▶ Recorded data:

((

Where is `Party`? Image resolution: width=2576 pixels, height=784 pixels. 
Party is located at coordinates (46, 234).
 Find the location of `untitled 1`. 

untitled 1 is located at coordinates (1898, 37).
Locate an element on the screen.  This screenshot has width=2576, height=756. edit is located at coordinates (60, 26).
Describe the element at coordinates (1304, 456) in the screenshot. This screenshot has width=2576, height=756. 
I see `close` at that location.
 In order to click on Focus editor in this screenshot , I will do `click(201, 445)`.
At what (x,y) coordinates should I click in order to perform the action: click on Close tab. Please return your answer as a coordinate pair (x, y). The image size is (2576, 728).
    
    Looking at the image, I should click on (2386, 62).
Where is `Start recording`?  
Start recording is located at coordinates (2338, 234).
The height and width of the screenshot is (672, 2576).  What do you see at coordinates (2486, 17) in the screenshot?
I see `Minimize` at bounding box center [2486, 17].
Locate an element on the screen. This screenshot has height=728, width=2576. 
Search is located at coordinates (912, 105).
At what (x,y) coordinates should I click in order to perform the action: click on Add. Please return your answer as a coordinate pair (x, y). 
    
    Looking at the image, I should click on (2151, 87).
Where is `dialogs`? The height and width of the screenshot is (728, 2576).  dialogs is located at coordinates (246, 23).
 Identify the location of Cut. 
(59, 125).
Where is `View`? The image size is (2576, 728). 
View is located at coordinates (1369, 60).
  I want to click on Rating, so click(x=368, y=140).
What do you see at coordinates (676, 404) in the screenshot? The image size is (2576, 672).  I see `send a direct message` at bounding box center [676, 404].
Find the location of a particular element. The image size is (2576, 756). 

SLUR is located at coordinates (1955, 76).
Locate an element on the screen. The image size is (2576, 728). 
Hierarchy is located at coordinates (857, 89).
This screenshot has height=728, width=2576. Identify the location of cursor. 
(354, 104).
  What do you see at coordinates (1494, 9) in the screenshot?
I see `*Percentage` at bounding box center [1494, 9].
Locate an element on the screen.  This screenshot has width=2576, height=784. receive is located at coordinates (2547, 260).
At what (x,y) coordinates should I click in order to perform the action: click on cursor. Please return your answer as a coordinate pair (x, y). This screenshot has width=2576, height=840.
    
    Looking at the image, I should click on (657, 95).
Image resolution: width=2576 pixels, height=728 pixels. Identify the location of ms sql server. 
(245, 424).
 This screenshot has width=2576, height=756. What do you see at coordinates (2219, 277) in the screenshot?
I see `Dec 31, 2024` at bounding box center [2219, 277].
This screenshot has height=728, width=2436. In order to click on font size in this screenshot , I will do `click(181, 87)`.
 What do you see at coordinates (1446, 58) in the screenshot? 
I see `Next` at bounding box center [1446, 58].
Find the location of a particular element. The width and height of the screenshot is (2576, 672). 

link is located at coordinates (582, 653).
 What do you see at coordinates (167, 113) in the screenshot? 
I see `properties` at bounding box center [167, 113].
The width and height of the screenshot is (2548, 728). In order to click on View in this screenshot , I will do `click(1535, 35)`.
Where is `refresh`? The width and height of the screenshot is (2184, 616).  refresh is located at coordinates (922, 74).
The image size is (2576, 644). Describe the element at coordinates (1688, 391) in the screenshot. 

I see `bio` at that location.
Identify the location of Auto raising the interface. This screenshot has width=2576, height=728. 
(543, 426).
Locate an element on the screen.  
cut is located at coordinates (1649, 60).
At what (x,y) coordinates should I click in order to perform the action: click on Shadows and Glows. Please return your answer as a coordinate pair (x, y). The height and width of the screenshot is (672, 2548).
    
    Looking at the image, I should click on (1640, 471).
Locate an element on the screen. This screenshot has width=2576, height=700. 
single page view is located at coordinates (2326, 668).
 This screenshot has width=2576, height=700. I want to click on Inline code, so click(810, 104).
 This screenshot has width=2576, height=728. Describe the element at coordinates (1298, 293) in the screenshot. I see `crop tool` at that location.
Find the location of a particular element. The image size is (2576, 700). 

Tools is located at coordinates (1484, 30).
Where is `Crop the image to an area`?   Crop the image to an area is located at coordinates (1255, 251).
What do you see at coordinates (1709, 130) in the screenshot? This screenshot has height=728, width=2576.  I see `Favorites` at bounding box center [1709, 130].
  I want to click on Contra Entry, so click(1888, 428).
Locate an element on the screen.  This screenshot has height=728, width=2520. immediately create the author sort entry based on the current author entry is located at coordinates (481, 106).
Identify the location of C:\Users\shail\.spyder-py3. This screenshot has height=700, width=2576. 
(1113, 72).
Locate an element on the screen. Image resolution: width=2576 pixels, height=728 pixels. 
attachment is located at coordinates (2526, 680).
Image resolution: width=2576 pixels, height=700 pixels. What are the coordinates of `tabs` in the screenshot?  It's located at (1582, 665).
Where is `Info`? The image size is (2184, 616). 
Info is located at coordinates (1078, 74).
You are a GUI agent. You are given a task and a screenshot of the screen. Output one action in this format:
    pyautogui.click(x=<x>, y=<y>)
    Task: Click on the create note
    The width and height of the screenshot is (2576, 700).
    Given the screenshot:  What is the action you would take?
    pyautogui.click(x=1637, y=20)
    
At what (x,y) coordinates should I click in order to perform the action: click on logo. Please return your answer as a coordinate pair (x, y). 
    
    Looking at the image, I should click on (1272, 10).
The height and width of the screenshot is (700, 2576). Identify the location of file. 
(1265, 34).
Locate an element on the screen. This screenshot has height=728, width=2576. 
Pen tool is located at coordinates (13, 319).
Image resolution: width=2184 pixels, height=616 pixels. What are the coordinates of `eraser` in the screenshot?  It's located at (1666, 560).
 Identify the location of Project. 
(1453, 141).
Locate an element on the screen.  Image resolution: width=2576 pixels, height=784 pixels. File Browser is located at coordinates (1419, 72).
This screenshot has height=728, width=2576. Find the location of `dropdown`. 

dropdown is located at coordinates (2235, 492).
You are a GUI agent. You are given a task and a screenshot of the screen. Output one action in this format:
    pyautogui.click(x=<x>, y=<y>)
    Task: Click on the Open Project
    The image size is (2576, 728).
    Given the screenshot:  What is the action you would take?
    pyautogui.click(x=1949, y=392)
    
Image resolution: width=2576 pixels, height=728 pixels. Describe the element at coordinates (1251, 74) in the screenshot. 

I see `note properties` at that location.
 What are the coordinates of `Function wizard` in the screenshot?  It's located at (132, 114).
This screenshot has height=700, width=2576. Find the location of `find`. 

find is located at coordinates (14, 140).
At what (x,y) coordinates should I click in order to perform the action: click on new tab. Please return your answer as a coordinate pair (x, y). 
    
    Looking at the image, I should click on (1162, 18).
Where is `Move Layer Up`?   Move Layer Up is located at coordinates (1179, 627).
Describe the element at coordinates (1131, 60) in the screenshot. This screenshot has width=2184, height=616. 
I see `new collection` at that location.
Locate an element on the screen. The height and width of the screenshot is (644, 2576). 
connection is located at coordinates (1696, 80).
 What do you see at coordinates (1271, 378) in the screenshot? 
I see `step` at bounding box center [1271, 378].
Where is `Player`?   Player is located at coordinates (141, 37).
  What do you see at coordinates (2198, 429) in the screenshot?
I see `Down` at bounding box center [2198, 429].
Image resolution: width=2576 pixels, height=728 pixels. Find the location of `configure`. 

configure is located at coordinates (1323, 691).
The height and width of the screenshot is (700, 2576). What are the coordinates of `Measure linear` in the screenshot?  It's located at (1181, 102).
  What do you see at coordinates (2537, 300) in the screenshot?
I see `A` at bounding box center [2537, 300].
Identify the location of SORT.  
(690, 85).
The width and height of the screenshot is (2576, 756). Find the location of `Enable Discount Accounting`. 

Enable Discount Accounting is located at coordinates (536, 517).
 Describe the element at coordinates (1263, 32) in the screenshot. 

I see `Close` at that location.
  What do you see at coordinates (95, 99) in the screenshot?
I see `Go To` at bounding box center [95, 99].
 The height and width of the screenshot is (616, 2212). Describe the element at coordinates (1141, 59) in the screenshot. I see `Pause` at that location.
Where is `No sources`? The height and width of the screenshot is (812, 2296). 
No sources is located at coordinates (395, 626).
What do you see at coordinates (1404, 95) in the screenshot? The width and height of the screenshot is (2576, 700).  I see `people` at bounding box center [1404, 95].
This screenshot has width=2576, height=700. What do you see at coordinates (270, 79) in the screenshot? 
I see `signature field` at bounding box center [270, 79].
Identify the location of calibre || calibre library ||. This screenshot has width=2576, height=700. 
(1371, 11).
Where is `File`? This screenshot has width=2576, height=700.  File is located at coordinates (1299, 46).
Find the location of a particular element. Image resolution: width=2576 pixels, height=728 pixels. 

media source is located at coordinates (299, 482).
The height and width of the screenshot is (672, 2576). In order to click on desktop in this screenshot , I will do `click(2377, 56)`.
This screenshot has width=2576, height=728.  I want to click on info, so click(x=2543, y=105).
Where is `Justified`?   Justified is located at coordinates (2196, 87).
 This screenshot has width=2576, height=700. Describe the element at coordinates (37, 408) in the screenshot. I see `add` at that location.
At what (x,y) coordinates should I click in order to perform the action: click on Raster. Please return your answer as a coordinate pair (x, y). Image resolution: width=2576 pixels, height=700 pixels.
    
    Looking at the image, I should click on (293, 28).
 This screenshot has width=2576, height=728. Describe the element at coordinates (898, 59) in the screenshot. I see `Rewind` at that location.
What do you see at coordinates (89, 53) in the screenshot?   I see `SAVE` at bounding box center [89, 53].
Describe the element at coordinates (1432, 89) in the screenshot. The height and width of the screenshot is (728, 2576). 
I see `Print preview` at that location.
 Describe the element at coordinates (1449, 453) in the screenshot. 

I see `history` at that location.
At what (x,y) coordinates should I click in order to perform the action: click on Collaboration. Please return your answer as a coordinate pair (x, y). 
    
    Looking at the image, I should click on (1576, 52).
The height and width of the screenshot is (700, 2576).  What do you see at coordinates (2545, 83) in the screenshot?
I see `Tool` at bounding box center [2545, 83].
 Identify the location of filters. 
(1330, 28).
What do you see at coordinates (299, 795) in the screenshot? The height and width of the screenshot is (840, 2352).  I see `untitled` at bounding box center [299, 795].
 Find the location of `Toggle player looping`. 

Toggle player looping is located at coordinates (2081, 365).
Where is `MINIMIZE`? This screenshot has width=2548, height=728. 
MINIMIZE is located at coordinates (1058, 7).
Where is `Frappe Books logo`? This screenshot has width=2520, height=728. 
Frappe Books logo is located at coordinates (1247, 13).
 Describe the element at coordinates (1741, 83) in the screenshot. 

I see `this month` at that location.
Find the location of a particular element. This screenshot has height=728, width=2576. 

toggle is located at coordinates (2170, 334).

))

▶ Your objective: Edit the records from their first line through the line containing "untitled 1 is", inclusive, replacing "pixels" with "px" and leaving everything else unchanged.

▶ Answer to the task:
Where is `Party`? Image resolution: width=2576 px, height=784 px. 
Party is located at coordinates (46, 234).
 Find the location of `untitled 1`. 

untitled 1 is located at coordinates (1898, 37).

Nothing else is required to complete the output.